→ ACTIVITY
Find the line in the data below that contains "Viewport: 2114px width, 1187px height.". Return that line and all the lines after it, unchanged.

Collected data
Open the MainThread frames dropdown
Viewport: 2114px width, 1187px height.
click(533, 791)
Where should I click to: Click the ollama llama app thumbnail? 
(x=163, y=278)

→ EXERCISE RESULT
Viewport: 2114px width, 1187px height.
click(533, 791)
Where should I click to: Click the ollama llama app thumbnail? 
(x=163, y=278)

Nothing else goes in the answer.